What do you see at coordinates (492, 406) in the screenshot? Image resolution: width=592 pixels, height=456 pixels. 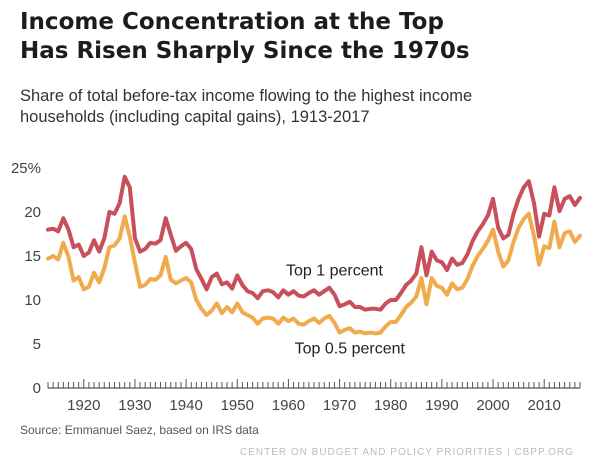 I see `x-tick-label: 2000` at bounding box center [492, 406].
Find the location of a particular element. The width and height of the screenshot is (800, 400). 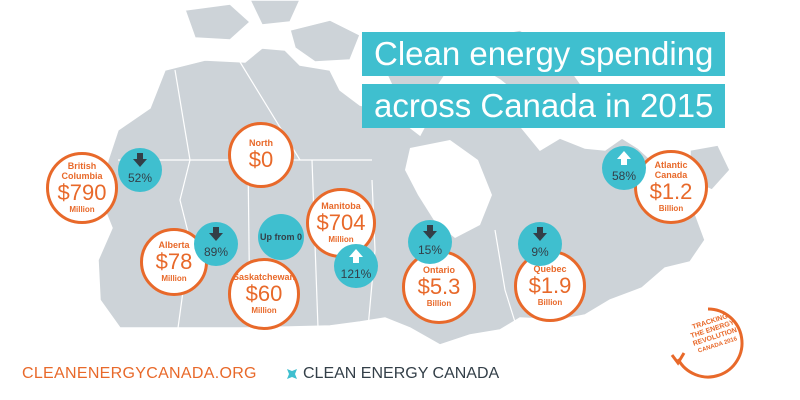

hudson-bay is located at coordinates (448, 189).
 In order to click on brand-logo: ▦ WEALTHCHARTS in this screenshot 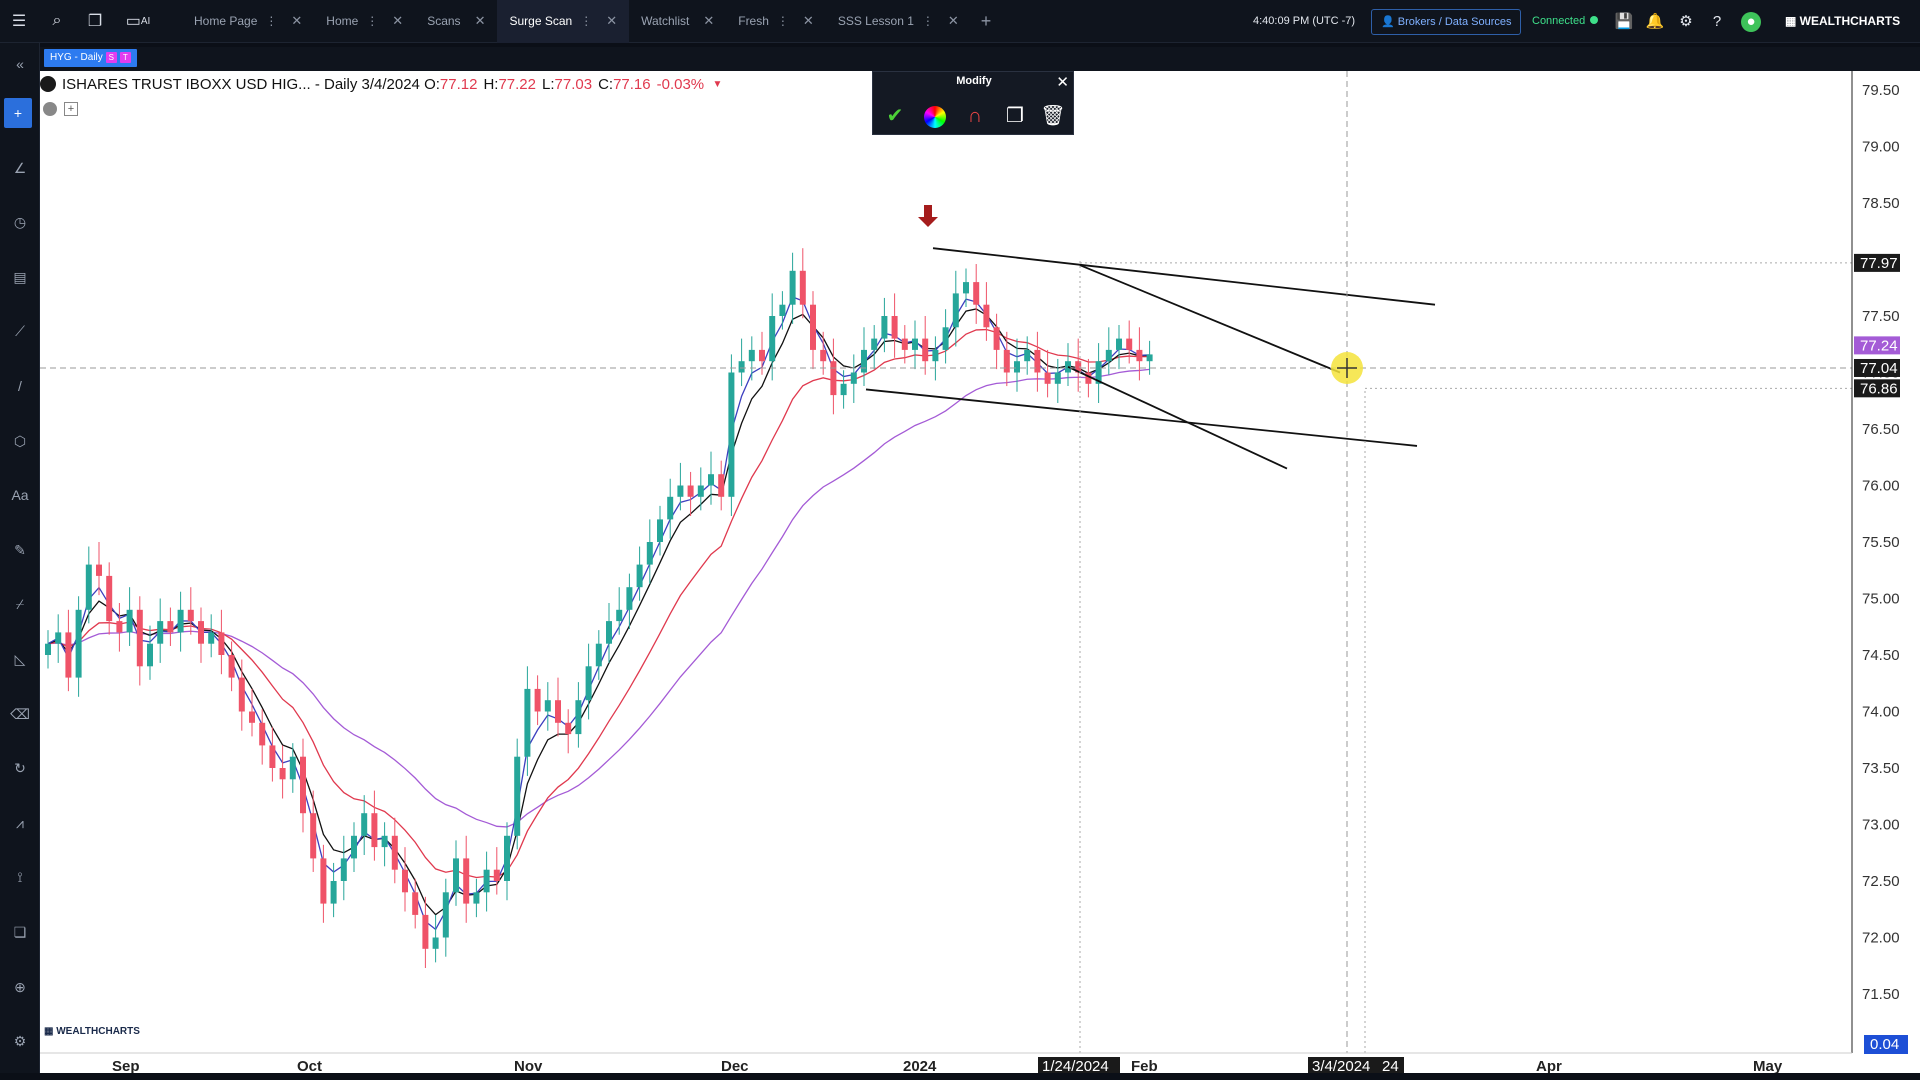, I will do `click(1843, 21)`.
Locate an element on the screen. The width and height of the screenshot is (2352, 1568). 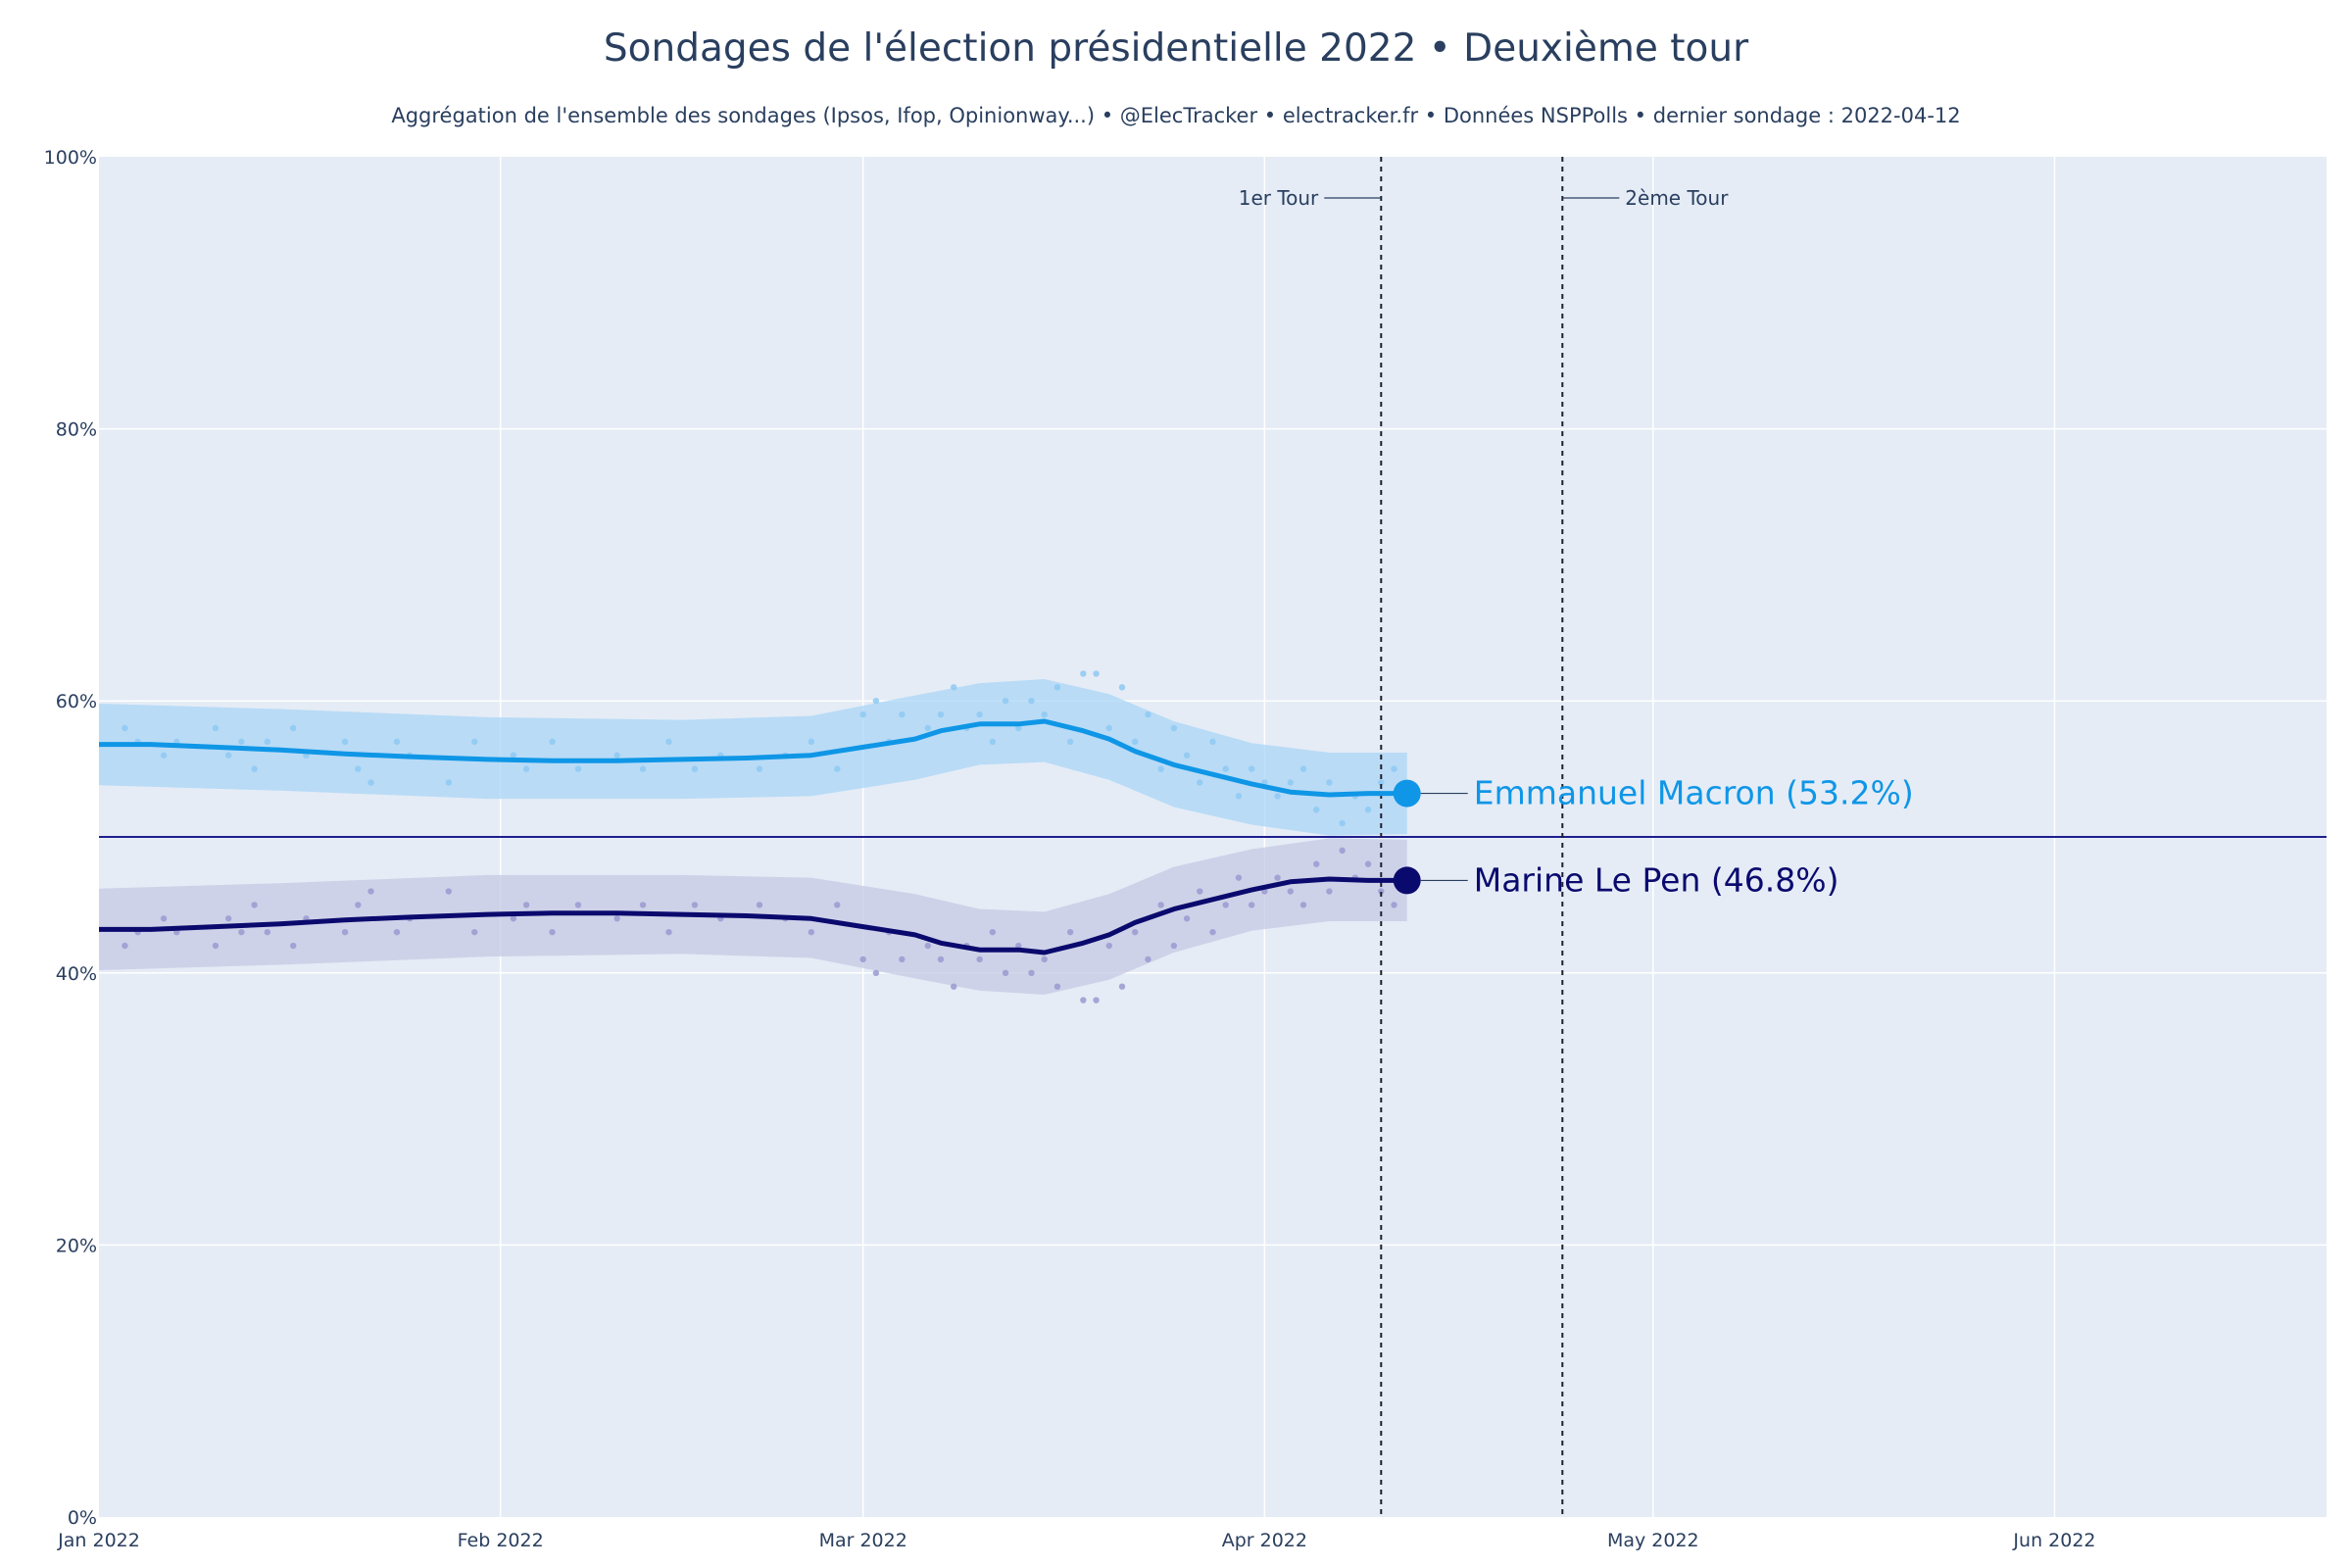
trend-lines is located at coordinates (753, 837).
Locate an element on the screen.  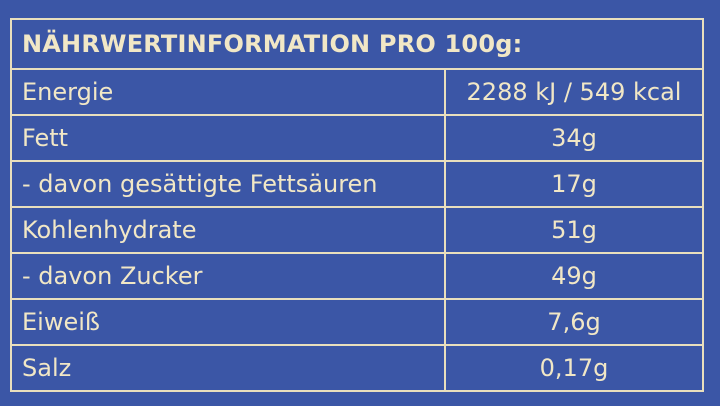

> [EXERCISE PROMPT]: Repeat the items word for word, starting at the line that contains "Locate an element on the screen. The" and ending at the last item. Leave the pictures out of your copy.

> [RESULT OF THIS TASK]:
Locate an element on the screen. The width and height of the screenshot is (2352, 1568). 
trend-lines is located at coordinates (753, 837).
Locate an element on the screen.  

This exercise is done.